La géographie qui porte le livre n’est pas l’Afrique Equatoriale, mais le l’Iran et le Liban. Trafic d’armes au Moyen Orient ou s’enrichir en finançant la guerre Iran-Irak : voilà résumé le livre. Le jeu de quilles imbécile qui se joue est plus vraisemblable dans le livre : le moment, c’est l’ère mitterrandienne qui est ciblée sans référence forte aux agissements des prédécesseurs Chirac et Giscard : le RPR est cité une fois ... Le scénario est le même : au plus haut sommet de l’état, des manipulations imbéciles et la corruption de médiocres. Au fond, le discours demeure : rien de neuf dans le royaume du « grand roi soleil » où l’adoration enseignée du grand état qu’est la France, fait qu’à l’heure des malfrats de gauche au pouvoir, petite erreur de l’Histoire, la grandeur se transmue en intrigue digne d’un polar …

Le livre comme le film dénonce une gestion « patrimoniale » de l’état : la droite n’aurait pas le privilège d’une telle gestion ; pire, elle n’aurait pas l’écrasante préséance qui lui revient de droit dans ce domaine ! Cette préséance est étouffée : hormis le « Canard Enchaîné » transformé en « Bavard Impénitent », trop rares sont les journaux qui ne bavardent pas mais qui parlent de façon sérieuse des affaires. Quelle place reste à l’écrit pour dire simplement la réalité des « voies du politique » dans le monde ? Les faiseurs d’images ne sont-ils pas plus importants aujourd’hui que les écrivains, journalistes, chercheurs ?

Dominique Manotti

Dominique Manotti est née à Paris en 1942

Agrégée d'histoire, spécialiste de l'histoire économique du XIXe siècle, elle enseigne d'abord cette discipline en lycée. Après 1968, elle rejoint l'Université, au Centre Expérimental de Vincennes puis en tant que maître de conférence à Paris VIII Saint Denis.

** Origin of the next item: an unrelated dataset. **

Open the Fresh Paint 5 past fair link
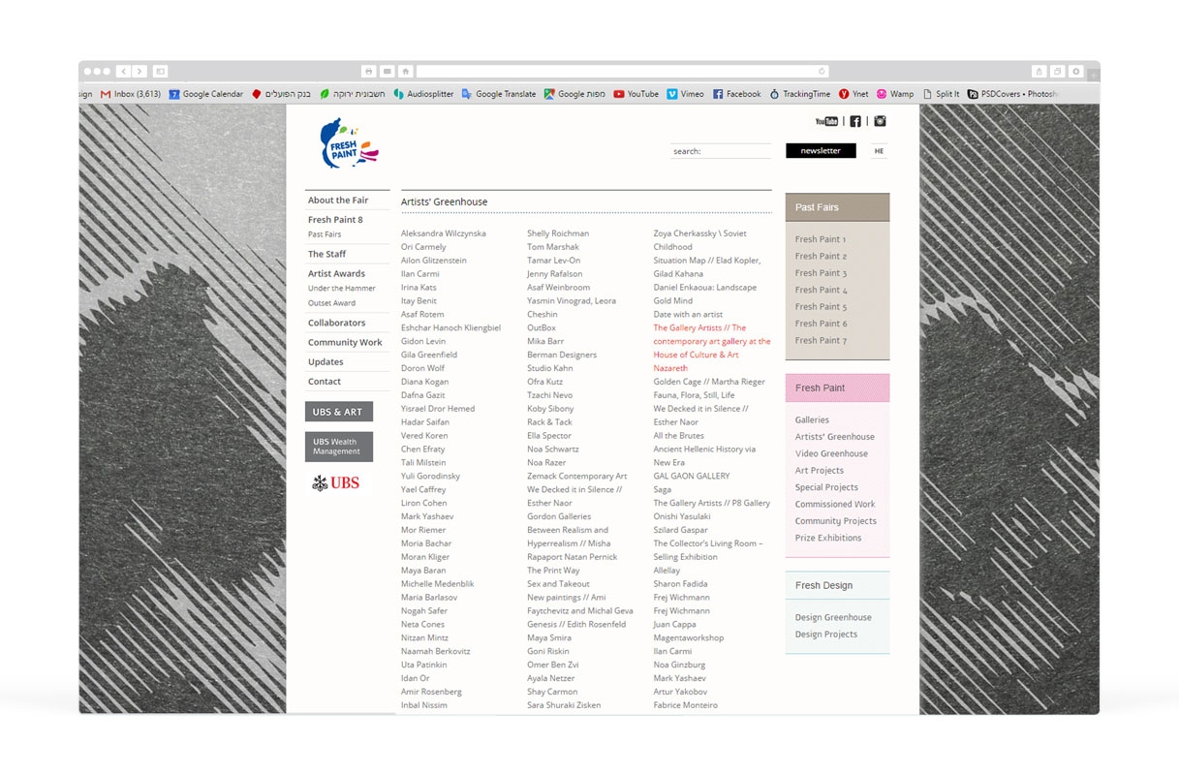Screen dimensions: 1179x775 click(821, 307)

Auteure tardive, militante politique depuis la fin des années 1950, notamment à l'Union des étudiants communistes, et syndicaliste à la CFDT jusqu'au milieu des années 1980, elle applique les outils de la recherche historique à l'écriture de romans noirs à forte connotation économico-politique et sociale.

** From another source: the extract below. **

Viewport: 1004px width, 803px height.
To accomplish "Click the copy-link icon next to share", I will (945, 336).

Son premier roman, Sombre Sentier, publié en 1995, a pour toile de fond une grève de travailleurs clandestins turcs dans le Sentier, à laquelle elle avait participé en 1980. C'est dans ce roman qu'elle crée le personnage de l'inspecteur Daquin, flic homosexuel, qui sera également le héros des deux romans suivants.

Chroniques politiques des années 1980, ses romans suivants traitent de la spéculation immobilière de la fin des années 80 (A nos chevaux) et de la corruption et du commerce des armes (Nos fantastiques années fric).